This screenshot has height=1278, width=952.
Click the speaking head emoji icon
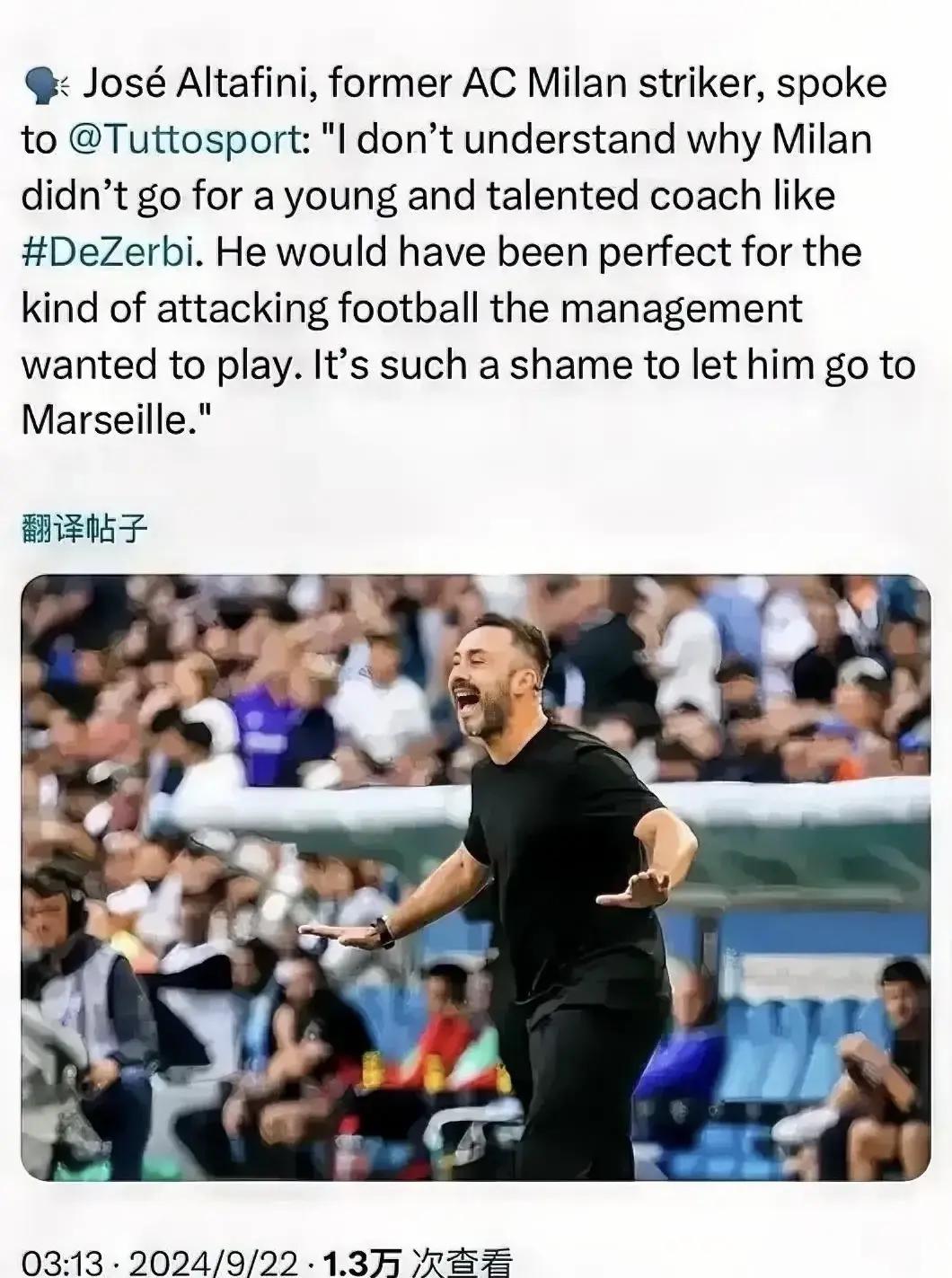[46, 84]
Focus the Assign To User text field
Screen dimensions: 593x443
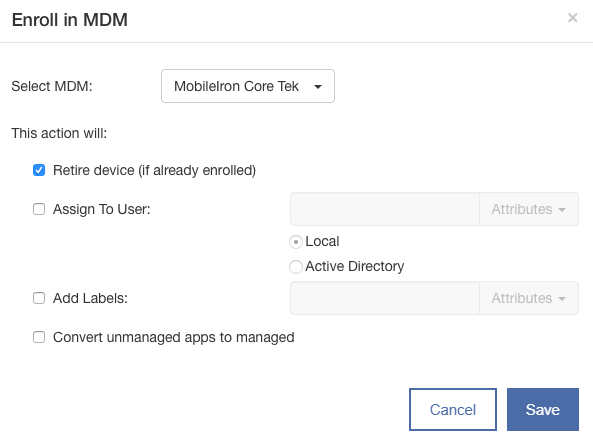coord(385,209)
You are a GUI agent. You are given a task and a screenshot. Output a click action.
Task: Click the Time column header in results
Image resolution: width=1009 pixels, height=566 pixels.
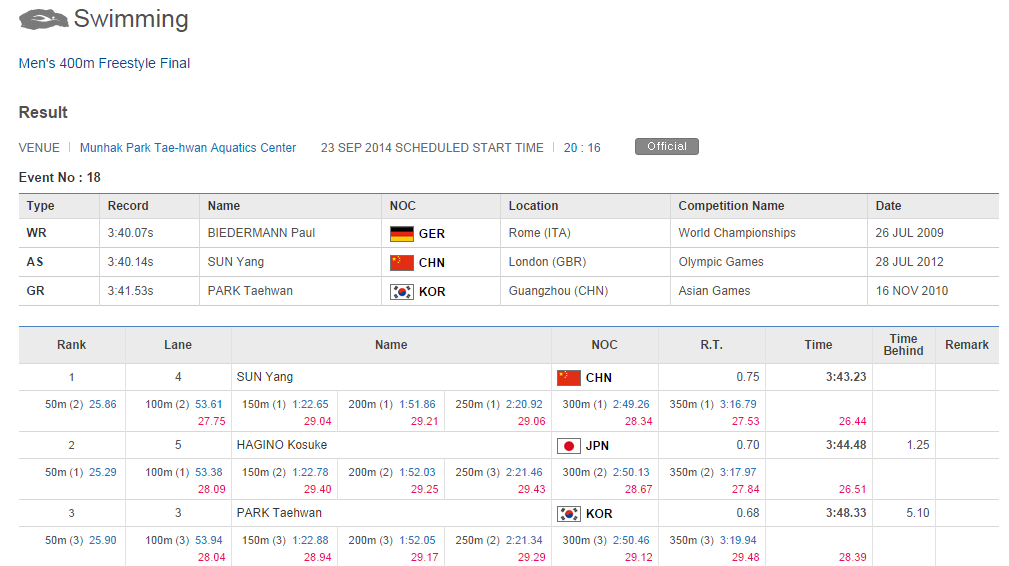pyautogui.click(x=818, y=345)

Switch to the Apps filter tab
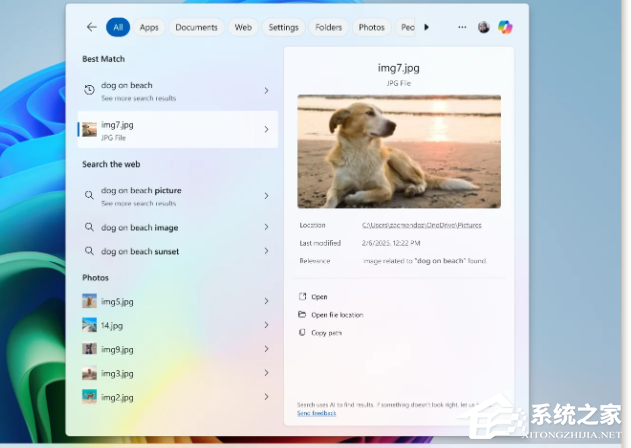point(149,27)
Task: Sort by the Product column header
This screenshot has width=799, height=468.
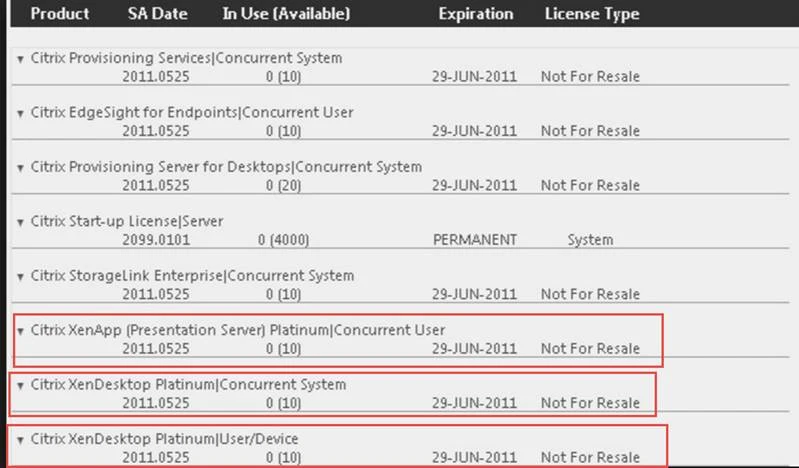Action: click(59, 14)
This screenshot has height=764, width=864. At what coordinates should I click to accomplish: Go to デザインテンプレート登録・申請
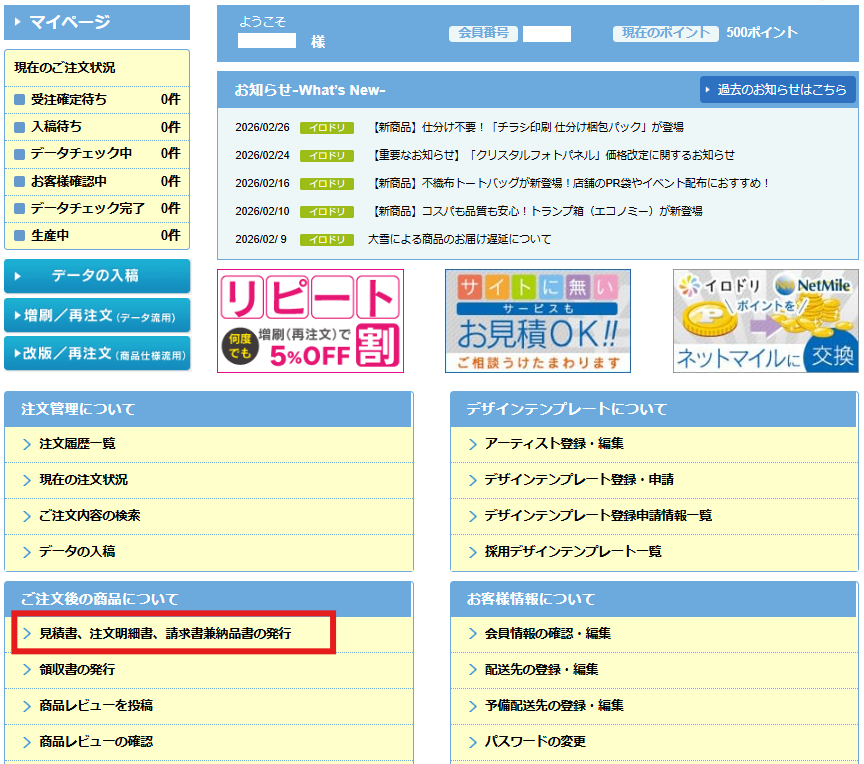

------

=== ABOUT THIS TASK ===
The records above should be written out exactly, and the images dropped.

=== RESPONSE BOX ===
This screenshot has height=1278, width=952.
Click the speaking head emoji icon
[46, 84]
Focus the Assign To User text field
Screen dimensions: 593x443
coord(385,209)
You are a GUI agent. You are given a task and a screenshot. Output a click action.
Task: Click the Time column header in results
Image resolution: width=1009 pixels, height=566 pixels.
pyautogui.click(x=818, y=345)

Switch to the Apps filter tab
point(149,27)
Task: Sort by the Product column header
This screenshot has width=799, height=468.
Action: click(59, 14)
This screenshot has height=764, width=864. At what coordinates should I click to accomplish: Go to デザインテンプレート登録・申請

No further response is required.